Records from a data collection ::
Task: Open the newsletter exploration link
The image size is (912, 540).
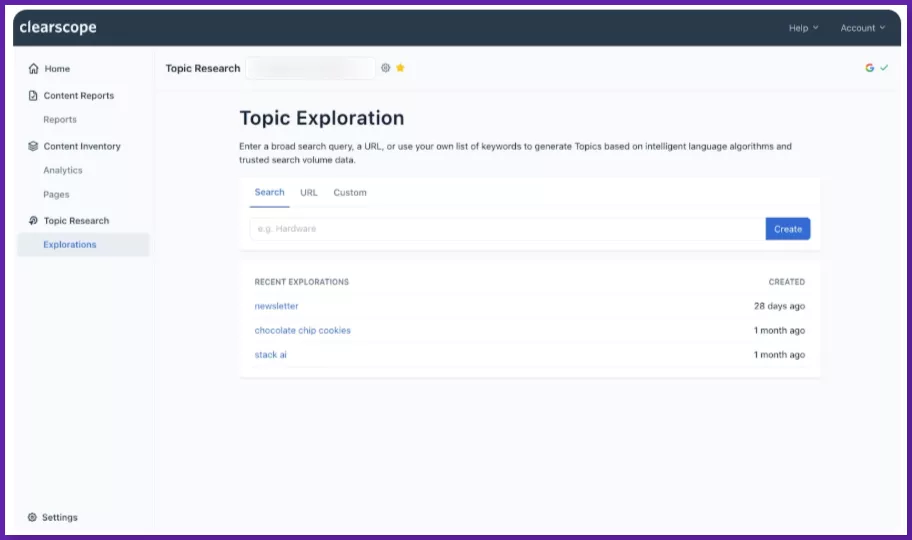Action: point(276,306)
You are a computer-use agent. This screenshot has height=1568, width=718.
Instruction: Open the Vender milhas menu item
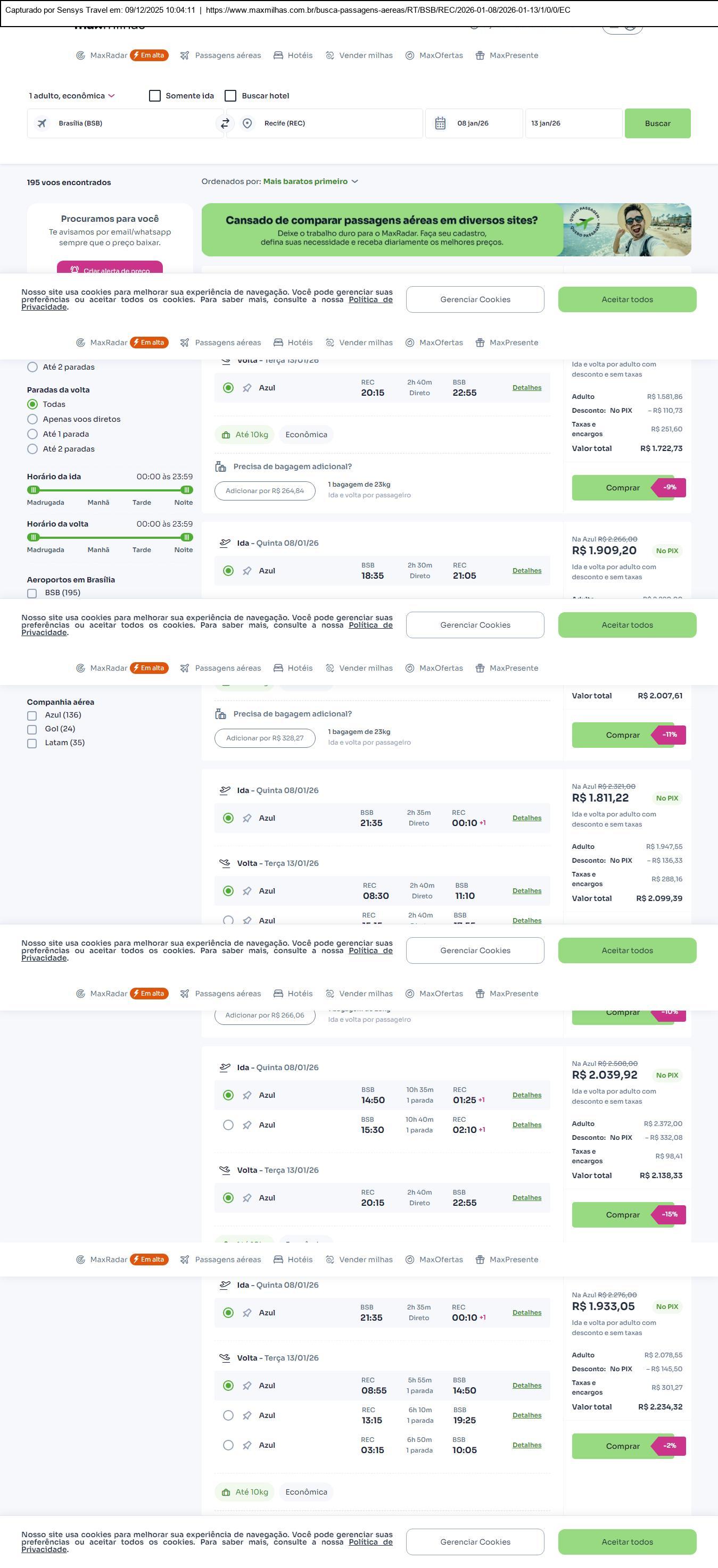[x=359, y=55]
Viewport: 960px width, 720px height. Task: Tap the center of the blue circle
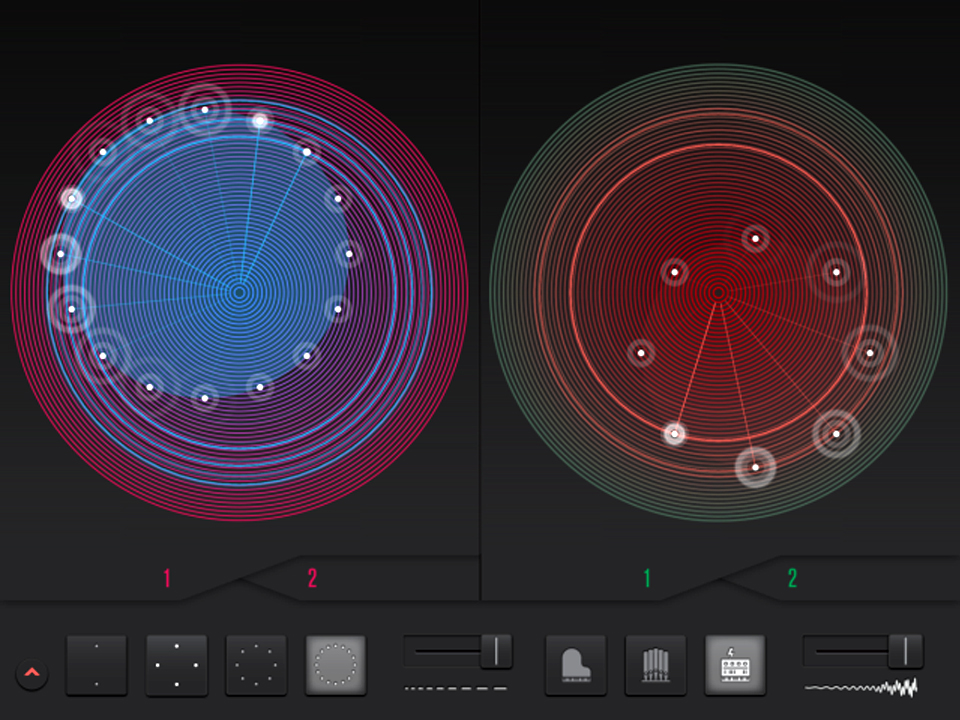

Problem to solve :: Only lines that contain "Task" are needed, so copy each of them from the data.

Expected answer ::
Task: Open the newsletter exploration link
Viewport: 960px width, 720px height. Task: Tap the center of the blue circle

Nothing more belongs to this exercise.